▶ _PROMPT_: Since the data must remain as supplied, reproduce it word for word.

[Entries taken from a collection]
□ □ □ □ □ □ □
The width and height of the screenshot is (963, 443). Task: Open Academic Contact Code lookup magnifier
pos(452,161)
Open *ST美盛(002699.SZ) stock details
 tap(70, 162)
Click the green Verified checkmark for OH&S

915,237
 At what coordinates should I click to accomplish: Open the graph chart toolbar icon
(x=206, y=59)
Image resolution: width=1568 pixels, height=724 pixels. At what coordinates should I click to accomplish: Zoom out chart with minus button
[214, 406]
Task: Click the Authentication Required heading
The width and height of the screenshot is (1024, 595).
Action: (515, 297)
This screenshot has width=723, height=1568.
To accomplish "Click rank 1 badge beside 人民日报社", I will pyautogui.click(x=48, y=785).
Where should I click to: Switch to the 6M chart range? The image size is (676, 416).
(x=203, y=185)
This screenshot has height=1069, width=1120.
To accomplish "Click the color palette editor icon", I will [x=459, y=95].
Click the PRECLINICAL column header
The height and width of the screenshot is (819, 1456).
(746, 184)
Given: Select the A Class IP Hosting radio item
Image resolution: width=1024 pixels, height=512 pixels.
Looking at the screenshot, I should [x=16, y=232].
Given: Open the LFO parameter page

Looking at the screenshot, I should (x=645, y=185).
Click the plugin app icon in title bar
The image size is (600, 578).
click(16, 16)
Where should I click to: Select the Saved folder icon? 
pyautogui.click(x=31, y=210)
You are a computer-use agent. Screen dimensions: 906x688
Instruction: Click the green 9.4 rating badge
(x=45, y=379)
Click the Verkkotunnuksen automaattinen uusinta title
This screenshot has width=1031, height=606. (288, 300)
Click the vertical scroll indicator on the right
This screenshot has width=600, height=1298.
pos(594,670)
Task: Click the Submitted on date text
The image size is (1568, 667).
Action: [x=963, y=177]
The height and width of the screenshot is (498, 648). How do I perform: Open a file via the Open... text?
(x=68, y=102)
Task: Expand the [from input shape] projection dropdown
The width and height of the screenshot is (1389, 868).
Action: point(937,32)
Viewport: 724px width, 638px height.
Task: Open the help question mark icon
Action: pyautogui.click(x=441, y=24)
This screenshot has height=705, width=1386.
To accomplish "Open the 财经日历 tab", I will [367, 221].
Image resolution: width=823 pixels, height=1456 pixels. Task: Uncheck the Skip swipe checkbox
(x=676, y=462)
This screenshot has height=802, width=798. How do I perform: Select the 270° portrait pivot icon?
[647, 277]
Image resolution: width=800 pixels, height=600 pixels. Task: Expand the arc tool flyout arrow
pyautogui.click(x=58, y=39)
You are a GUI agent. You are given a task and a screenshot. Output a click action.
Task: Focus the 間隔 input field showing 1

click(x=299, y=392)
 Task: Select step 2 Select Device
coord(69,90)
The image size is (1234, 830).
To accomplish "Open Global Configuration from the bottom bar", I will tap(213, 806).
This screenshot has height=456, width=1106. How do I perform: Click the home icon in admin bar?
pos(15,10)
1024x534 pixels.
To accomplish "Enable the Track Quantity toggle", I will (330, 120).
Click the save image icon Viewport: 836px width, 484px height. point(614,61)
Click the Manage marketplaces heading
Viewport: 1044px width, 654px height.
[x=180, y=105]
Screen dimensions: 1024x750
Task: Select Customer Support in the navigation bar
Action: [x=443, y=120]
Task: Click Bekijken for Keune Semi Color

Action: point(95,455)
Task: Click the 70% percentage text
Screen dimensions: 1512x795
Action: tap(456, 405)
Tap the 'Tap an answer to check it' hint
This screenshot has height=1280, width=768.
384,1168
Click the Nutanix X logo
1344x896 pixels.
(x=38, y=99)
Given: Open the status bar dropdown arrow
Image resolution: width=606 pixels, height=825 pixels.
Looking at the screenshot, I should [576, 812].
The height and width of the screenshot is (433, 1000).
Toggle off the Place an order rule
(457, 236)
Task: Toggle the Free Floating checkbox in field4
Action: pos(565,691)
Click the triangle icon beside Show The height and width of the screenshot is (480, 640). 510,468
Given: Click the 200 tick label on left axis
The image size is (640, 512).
□ □ □ □ □ □ □
▶ _RESPONSE BELOW_:
The width and height of the screenshot is (963, 443). Task: Open Academic Contact Code lookup magnifier
pos(452,161)
Open *ST美盛(002699.SZ) stock details
 tap(70, 162)
Click the green Verified checkmark for OH&S

915,237
 At what coordinates should I click to accomplish: Open the graph chart toolbar icon
(x=206, y=59)
Image resolution: width=1568 pixels, height=724 pixels. At what coordinates should I click to accomplish: Zoom out chart with minus button
[214, 406]
Task: Click the Authentication Required heading
The width and height of the screenshot is (1024, 595).
Action: (515, 297)
This screenshot has width=723, height=1568.
To accomplish "Click rank 1 badge beside 人民日报社", I will pyautogui.click(x=48, y=785).
Where should I click to: Switch to the 6M chart range? The image size is (676, 416).
(x=203, y=185)
This screenshot has height=1069, width=1120.
To accomplish "Click the color palette editor icon", I will [x=459, y=95].
Click the PRECLINICAL column header
The height and width of the screenshot is (819, 1456).
(746, 184)
Given: Select the A Class IP Hosting radio item
Image resolution: width=1024 pixels, height=512 pixels.
Looking at the screenshot, I should [x=16, y=232].
Given: Open the LFO parameter page

Looking at the screenshot, I should (x=645, y=185).
Click the plugin app icon in title bar
The image size is (600, 578).
click(16, 16)
Where should I click to: Select the Saved folder icon? 
pyautogui.click(x=31, y=210)
You are a computer-use agent. Screen dimensions: 906x688
Instruction: Click the green 9.4 rating badge
(x=45, y=379)
Click the Verkkotunnuksen automaattinen uusinta title
This screenshot has width=1031, height=606. (288, 300)
Click the vertical scroll indicator on the right
This screenshot has width=600, height=1298.
pos(594,670)
Task: Click the Submitted on date text
The image size is (1568, 667).
Action: [x=963, y=177]
The height and width of the screenshot is (498, 648). How do I perform: Open a file via the Open... text?
(x=68, y=102)
Task: Expand the [from input shape] projection dropdown
The width and height of the screenshot is (1389, 868).
Action: point(937,32)
Viewport: 724px width, 638px height.
Task: Open the help question mark icon
Action: pyautogui.click(x=441, y=24)
This screenshot has height=705, width=1386.
To accomplish "Open the 财经日历 tab", I will [367, 221].
Image resolution: width=823 pixels, height=1456 pixels. Task: Uncheck the Skip swipe checkbox
(x=676, y=462)
This screenshot has height=802, width=798. How do I perform: Select the 270° portrait pivot icon?
[647, 277]
Image resolution: width=800 pixels, height=600 pixels. Task: Expand the arc tool flyout arrow
pyautogui.click(x=58, y=39)
You are a GUI agent. You are given a task and a screenshot. Output a click action.
Task: Focus the 間隔 input field showing 1

click(x=299, y=392)
 Task: Select step 2 Select Device
coord(69,90)
The image size is (1234, 830).
To accomplish "Open Global Configuration from the bottom bar", I will tap(213, 806).
This screenshot has height=456, width=1106. How do I perform: Click the home icon in admin bar?
pos(15,10)
1024x534 pixels.
To accomplish "Enable the Track Quantity toggle", I will (330, 120).
Click the save image icon Viewport: 836px width, 484px height. point(614,61)
Click the Manage marketplaces heading
Viewport: 1044px width, 654px height.
[x=180, y=105]
Screen dimensions: 1024x750
Task: Select Customer Support in the navigation bar
Action: [x=443, y=120]
Task: Click Bekijken for Keune Semi Color

Action: point(95,455)
Task: Click the 70% percentage text
Screen dimensions: 1512x795
Action: tap(456, 405)
Tap the 'Tap an answer to check it' hint
This screenshot has height=1280, width=768.
384,1168
Click the Nutanix X logo
1344x896 pixels.
(x=38, y=99)
Given: Open the status bar dropdown arrow
Image resolution: width=606 pixels, height=825 pixels.
Looking at the screenshot, I should [576, 812].
The height and width of the screenshot is (433, 1000).
Toggle off the Place an order rule
(457, 236)
Task: Toggle the Free Floating checkbox in field4
Action: pos(565,691)
Click the triangle icon beside Show The height and width of the screenshot is (480, 640). 510,468
Given: Click the 200 tick label on left axis
The image size is (640, 512).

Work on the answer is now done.